WORK TO COMPLETE:
Select every line below containing the word "Close".

DATA IN THIS EXERCISE:
%%

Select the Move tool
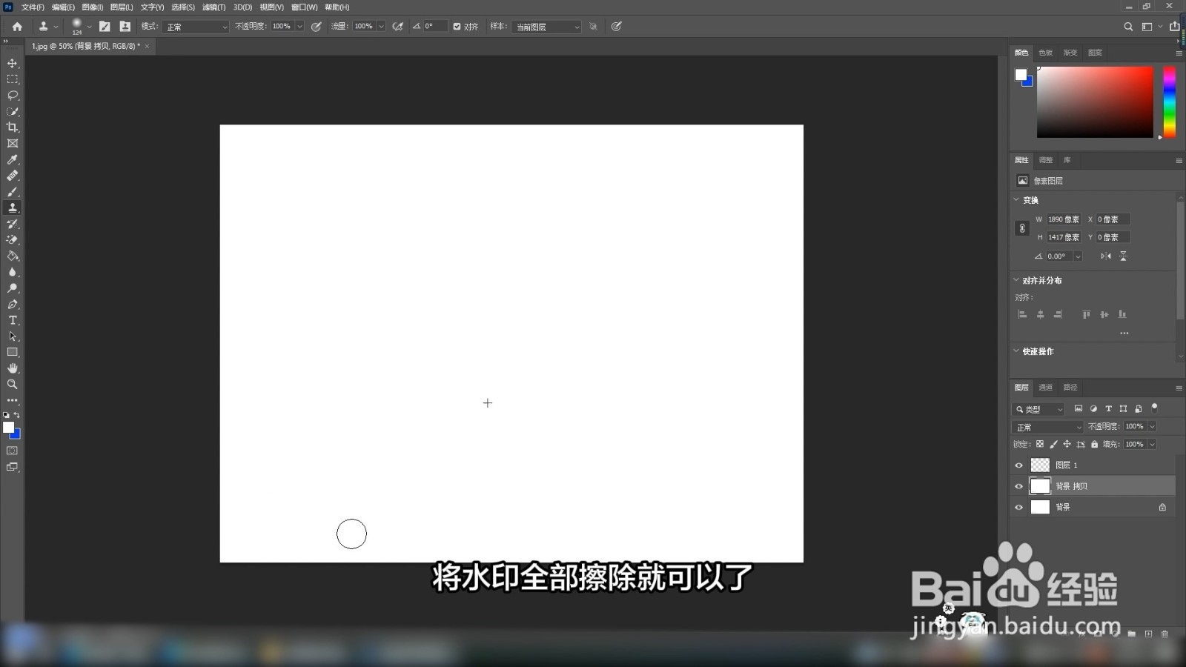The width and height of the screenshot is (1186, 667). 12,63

%%
%%

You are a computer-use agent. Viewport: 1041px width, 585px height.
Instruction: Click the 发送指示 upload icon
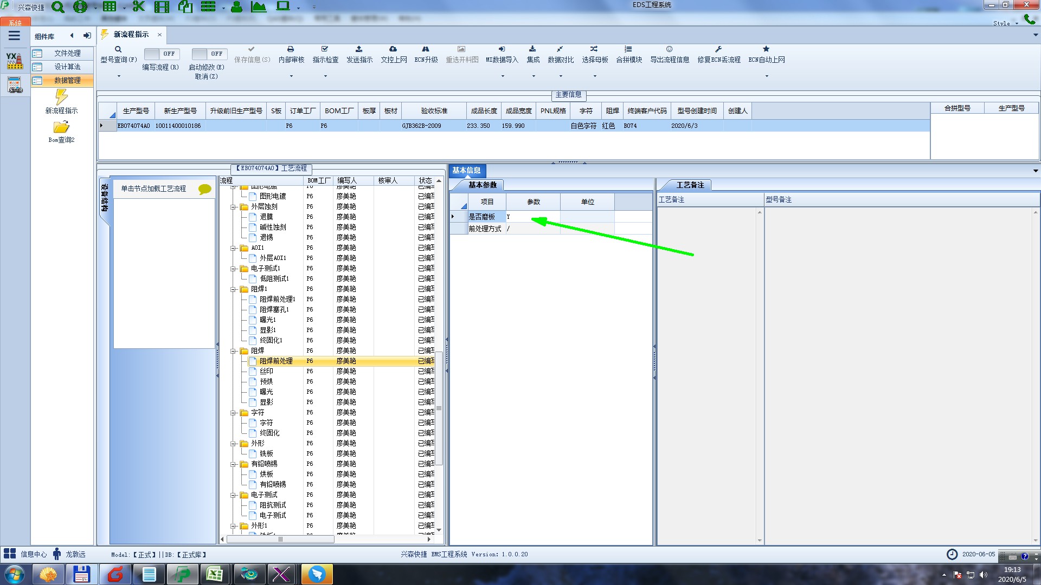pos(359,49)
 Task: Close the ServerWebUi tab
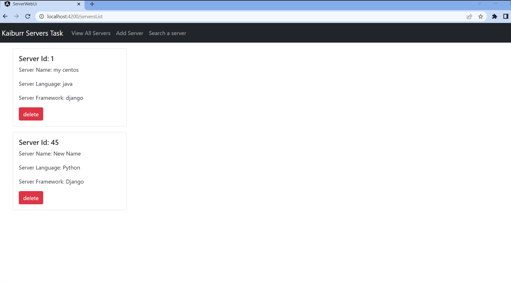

%%
%%

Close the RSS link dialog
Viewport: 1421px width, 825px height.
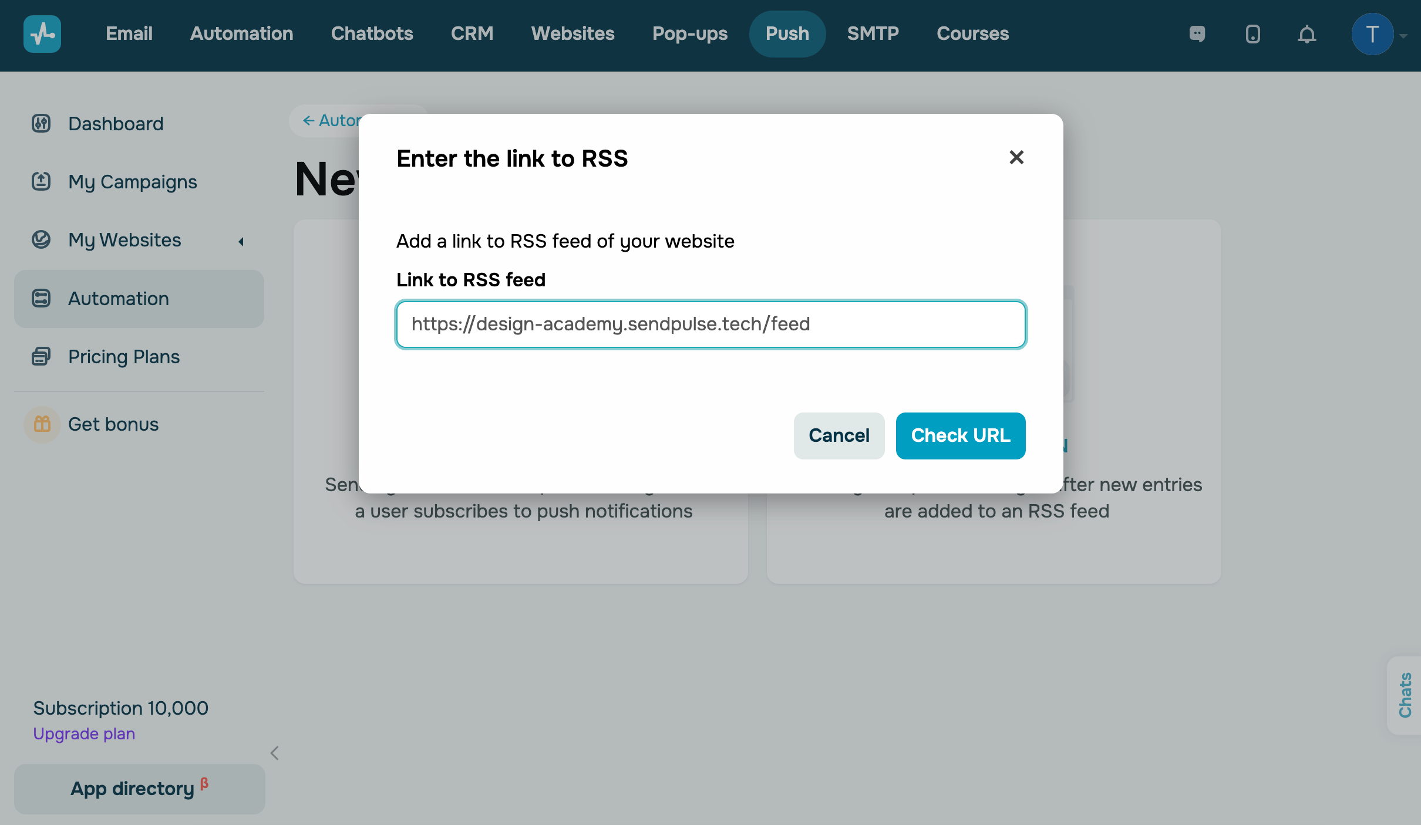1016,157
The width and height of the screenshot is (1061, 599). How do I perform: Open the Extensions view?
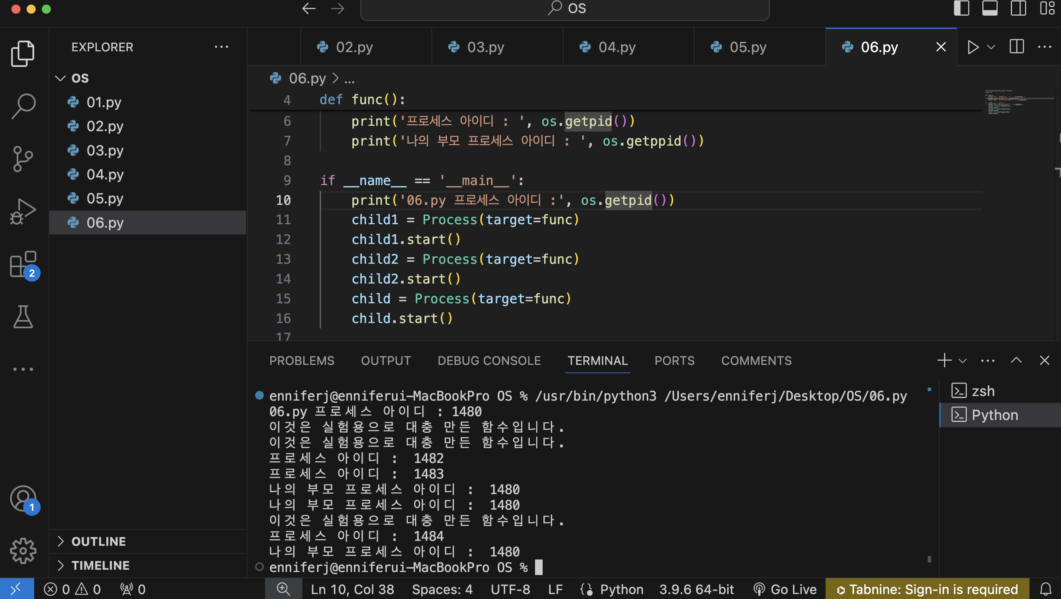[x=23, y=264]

%%

EXERCISE RESPONSE:
 Task: Close the ServerWebUi tab
Close the RSS link dialog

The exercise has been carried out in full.